What's the solution? Youth wage subsidies? Skills development programmes?

Some initiatives, like those undertaken by organisations such as digital communicators and business incubators RLabs and Bozza, tap into what turns youngsters on these days: technology.

Once considered an enemy of job-seekers (added automation meant less manpower), it's now accepted that technology also creates opportunity.

It's also accepted that youngsters know how to use technology. Statistics say 90% of urban youths in SA have cellphones. And, in his new eBook, New Urban Tribes of South Africa, Dion Chang claims: "South African youths access the internet from their cellphones about five times more than the global average."

But how does this translate into opportunity? One way is demonstrated by crowd-funding website Kickstarter, which helps people raise money for their projects: entrepreneurs develop a project and apply to Kickstarter to have it posted on the site. If successful, they choose a deadline and a minimum funding target. If the target is not achieved by the deadline, no funds are collected. Investors are typically rewarded with items produced by the project itself but rewards can be anything that brings backers in.
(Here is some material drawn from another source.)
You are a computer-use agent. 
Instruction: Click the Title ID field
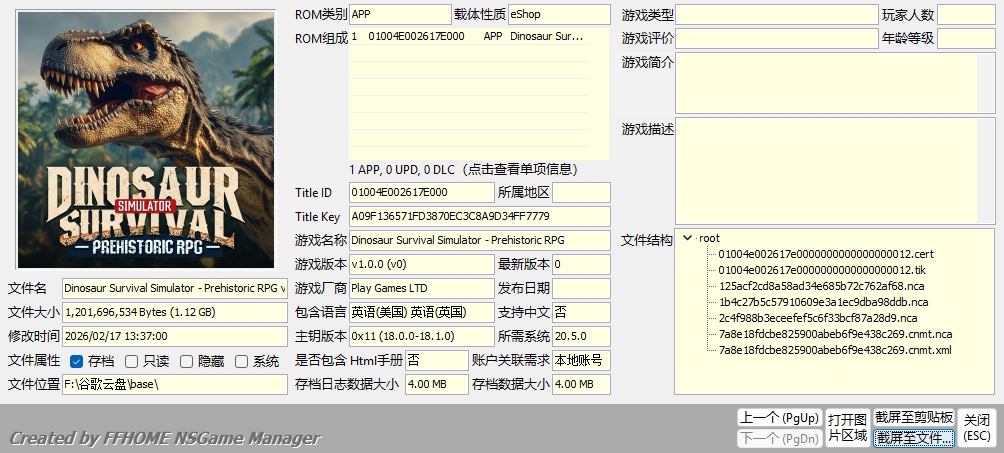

Kickstarter was founded in 2008 and, by May, had more than $230m pledged and had successfully funded more than 23000 projects. Its success rate is 44%. At the time of writing, the website featured a project involving "adhesive labels that convert things into postcards" by Cape Town graphic designer Tatjana Buisson. Her minimum target was $4000 but, with two days to go until deadline, backers had already pledged $10127 to the project.

Of course, it remains to be seen how much kick-ass will be required around the fridge before the teens I know are in any way kick-started.